Tuesday, December 31, 2013

What Matters Most Accredited Knowledge or Time Served ?

   I want to actually apologize for the layoff as well as the general vagueness of some of the posts. I guess I am more the cowboy then the surgeon after all.  I can't completely dismiss the layoff on the holidays and the continuing job search. I'll try to, but that isn't the truth.
     I have added reading and studying for some certifications to my daily routine. It has been very rewarding in more ways then one. If one is to weigh qualifications (i.e. certifications , school and such)  verse professional experience, real world experience should always win.
     I was certified quite sufficiently before having my first I.T. position. I will never dismiss certifications. Approximately ten years later, I know certifications are a glorified rubber stamp that is supposed to indicate you could build the best mousetrap or survive the burning of Rome.
     I learn every time I read. I learn from re-reading. I can attribute my ability to navigate through some of the outages I have seen in the last five or six years from that reading. However there are several things a good professional does that the certs don't test for. There are things that the good professionals do even in the heat of failing systems or unexplained application issues.
     In my first position I was given documentation for the processes I inherited. I was trained in those processes . Then as I maintained and further develop those processes, I was in charge of maintaining those processes and their documentation.
      My trainer gave me the understanding to expect a system or a process to fail. To prepare for an unexpected outcome. Simple making copies of files or knowing where to restart a failed process. Or knowing how to restore data to resume running a process.  
    If this kind of professional logic was included in your texts they might triple in size and they might finally be worth some of those price tags. I don't feel many, if any, books really teach you how to be a better all around I.T. professional. There are endless books that will teach in great detail about all kinds of amazing technologies. There are design books and other reference books.
   It is your work practices and how you apply them routinely that will best serve you when the chips are down. Be it a deadline for an application or a system failure of any nature.
  I recently experienced an individual who muscled through his I.T. career with a great deal of effort. He appeared to be a very hard worker . He spoke very confidently in his plans . So much so that he seemed knowledgeable.  I now feel like he was actually relying on a few tricks to get by and was not using best practices and textbook processes in many cases. I feel that some earlier independence and some false success led him to believe his practices were correct. It is this kind of negative experience that contradicts the previous thought that work experience trumps education in the I.T. field.
    A bad manager from my past had a very narrow definition of what "I.T. work" was supposed to mean. I didn't agree with him, but i have grown to see his point. I.T. work isn't a craftsman job.  A truly talented professional will deliver a quality product. It is not however like having sculpted for years and being able to make great pieces of art. It is like having a measurable scientific understanding of how things behave based on circumstance.      
     In short a good professional experience will always teach you more than a solid reading of the best book. The common ground is in the quality of the resource. I have had the luxury of working with quality professionals whose technical ambitions rival my own in every way. I love to read. I have chosen great texts. I am always willing to learn . I have seasoned all of this "book knowledge" with years of real hands on experience.
    I find it helpful to ask a lot of questions . I even ask questions I technically know an answer for , but I want to know my peer's insight. If your peers are patient enough, you can even play devil's advocate and bounce the different ideas off of each other. Good professionals don't have to share the same processes. They just have to be able to clinically justify why they took their approach.
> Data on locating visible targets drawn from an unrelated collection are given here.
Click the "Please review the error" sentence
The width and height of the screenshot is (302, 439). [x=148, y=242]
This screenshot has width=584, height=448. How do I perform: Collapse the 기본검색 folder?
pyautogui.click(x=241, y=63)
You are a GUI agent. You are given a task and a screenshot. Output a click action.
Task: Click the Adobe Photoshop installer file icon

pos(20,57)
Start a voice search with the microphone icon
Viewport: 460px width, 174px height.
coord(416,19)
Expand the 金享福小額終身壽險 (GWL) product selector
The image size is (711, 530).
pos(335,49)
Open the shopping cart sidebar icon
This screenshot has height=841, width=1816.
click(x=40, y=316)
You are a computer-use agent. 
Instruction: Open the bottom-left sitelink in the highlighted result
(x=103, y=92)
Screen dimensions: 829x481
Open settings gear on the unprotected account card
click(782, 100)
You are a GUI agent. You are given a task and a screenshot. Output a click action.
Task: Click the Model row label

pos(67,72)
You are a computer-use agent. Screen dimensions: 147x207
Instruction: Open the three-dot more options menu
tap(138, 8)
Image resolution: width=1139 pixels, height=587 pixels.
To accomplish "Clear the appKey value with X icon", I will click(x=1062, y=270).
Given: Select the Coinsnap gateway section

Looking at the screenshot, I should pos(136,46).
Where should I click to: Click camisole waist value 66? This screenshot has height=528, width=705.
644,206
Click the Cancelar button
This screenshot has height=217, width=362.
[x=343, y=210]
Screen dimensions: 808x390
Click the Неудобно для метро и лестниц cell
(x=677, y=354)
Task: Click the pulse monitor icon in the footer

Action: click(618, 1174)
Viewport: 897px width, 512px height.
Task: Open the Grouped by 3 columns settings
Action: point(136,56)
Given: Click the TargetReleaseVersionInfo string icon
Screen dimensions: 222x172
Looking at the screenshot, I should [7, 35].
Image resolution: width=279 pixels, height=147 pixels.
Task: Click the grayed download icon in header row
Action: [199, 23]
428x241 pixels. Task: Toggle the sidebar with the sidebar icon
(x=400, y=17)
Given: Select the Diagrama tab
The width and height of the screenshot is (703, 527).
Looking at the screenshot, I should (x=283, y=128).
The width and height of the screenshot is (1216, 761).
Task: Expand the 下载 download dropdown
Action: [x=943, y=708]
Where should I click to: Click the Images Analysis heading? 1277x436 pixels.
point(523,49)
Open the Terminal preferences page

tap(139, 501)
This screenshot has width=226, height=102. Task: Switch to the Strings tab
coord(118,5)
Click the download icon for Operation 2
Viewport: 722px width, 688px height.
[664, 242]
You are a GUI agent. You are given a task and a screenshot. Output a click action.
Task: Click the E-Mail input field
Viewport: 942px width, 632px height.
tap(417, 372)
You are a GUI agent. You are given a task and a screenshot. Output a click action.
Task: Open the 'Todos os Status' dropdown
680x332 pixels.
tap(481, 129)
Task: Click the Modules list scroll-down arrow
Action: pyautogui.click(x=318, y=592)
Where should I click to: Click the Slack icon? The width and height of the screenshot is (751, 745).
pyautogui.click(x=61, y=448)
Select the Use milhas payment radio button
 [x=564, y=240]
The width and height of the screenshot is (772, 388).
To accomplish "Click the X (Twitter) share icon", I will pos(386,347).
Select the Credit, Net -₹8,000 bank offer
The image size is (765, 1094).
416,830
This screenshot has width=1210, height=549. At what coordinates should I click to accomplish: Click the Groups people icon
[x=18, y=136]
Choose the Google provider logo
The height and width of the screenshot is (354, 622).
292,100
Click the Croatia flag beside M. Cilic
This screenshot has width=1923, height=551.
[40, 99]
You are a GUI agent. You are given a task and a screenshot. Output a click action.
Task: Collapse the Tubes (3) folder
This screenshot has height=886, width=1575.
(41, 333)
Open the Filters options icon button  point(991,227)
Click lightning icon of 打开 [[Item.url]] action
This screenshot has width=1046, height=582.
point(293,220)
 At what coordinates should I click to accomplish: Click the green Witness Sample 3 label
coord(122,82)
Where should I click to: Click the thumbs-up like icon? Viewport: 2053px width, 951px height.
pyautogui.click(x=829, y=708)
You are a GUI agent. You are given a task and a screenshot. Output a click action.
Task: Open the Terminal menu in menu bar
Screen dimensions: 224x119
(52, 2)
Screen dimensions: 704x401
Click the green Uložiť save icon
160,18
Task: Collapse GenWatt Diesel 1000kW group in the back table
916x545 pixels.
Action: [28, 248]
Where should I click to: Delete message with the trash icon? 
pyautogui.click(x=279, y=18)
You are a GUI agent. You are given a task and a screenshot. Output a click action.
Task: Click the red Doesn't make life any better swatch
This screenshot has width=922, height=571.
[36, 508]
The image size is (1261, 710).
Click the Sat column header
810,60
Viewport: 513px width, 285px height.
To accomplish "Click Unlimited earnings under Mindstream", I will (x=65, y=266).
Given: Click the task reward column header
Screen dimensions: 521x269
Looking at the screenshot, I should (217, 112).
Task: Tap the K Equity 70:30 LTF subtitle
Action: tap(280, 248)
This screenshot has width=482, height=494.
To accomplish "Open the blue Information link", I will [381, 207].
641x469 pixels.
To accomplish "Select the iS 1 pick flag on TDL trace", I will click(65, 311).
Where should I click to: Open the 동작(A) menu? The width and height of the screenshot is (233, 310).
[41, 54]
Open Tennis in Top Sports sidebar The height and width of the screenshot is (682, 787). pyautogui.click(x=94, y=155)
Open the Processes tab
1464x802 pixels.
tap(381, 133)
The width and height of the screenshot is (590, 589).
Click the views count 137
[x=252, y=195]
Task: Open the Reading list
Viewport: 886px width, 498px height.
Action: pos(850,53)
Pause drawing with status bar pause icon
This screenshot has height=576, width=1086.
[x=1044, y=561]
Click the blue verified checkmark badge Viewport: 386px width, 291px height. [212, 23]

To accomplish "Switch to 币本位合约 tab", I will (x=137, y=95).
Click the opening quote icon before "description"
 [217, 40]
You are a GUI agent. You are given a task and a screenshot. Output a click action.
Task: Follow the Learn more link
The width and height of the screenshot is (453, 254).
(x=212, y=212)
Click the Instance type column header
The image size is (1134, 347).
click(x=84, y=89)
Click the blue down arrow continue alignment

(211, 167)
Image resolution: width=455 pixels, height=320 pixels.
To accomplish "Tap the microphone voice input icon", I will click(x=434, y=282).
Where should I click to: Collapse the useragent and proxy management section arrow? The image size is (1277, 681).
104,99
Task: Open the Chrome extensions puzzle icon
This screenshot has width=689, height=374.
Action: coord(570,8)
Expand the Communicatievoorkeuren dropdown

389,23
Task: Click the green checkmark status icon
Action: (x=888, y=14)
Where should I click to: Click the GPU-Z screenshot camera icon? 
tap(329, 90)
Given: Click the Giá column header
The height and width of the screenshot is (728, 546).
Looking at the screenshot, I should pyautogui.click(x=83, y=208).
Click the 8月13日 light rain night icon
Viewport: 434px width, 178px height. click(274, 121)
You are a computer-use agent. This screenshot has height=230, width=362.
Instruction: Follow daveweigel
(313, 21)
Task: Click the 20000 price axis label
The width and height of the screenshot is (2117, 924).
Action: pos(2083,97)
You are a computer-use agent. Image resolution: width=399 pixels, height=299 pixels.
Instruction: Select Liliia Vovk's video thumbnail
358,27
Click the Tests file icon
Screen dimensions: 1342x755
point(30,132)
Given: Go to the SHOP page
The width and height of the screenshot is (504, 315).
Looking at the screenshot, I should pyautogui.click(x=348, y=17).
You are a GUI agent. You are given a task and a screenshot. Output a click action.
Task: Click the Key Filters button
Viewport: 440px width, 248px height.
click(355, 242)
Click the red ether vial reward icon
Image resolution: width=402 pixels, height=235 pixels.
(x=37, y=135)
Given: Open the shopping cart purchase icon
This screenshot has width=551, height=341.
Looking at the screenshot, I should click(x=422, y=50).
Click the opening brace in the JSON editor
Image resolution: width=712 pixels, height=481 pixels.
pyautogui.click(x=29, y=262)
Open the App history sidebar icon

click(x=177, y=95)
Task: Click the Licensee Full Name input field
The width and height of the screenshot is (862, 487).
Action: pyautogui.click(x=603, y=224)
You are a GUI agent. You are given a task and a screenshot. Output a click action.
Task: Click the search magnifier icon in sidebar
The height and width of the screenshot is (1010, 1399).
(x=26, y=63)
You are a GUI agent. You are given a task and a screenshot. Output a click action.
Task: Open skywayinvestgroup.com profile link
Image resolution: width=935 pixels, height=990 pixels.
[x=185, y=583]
Wednesday, December 4, 2013

Database Optimization : My Practices versus Best Practice

    "Best Practice" is more than a buzzword. It gets thrown around like one. You can google it but my take on best practice is its the actions that under normal circumstances will allow for best performance and disaster recovery preparedness. We should all aspire to build our environments in normal circumstances and be prepared for every possible setback that could or will eventually occur.
    When it comes to SQL Server normal circumstances can be very expensive and a lot of companies aren't on-board with these costs. We are going to try and imagine that isn't a concern . It may mean however you have to use judgement if following these practices.
      The first thing I look at is file configuration. It is my professional observation that sectioning Best practice says the system , temp, data and log files should all have separate drives. These drives should be separate from the O.S. Drive as well. If you cant have individual drives your priority should be to place the tempdb files on their own drives. The excessive writes caused by many applications create reason to isolate the I/O  requirements for these files.
      Second the data and the log files should be separated to the own drives. I believe the files should have no less than 15% unallocated space in them. So you have room on the drives for when the files fill and grow . When that occurs you should be able to manually grow the file to get the file back to an optimal unallocated percentage.
     I prefer to use multiple data files on any database over 10GB. This isnt really my rule of thumb. Its just what I have done in the past dealing with databases of all sizes. There are some thoughts about the number of files being relative to the number of C.P.U.. I do  follow this with regard to the tempdb, but I dont  follow this with database files. I factor in how many databases are on the server. I consider how which databases are more active then others. I believe the point of matching C.P.U. to file count by a ratio is to better manage the processes.    If a query needs to read data from the file it needs a C.P.U. to do some of that work.
   You may want to consider maintainability when you decide how many data files to make. It is easy to get carried away cutting a large database into many small pieces. If you need to do regular restores of a database with a great number of files it is more tedious than a database of only a few files.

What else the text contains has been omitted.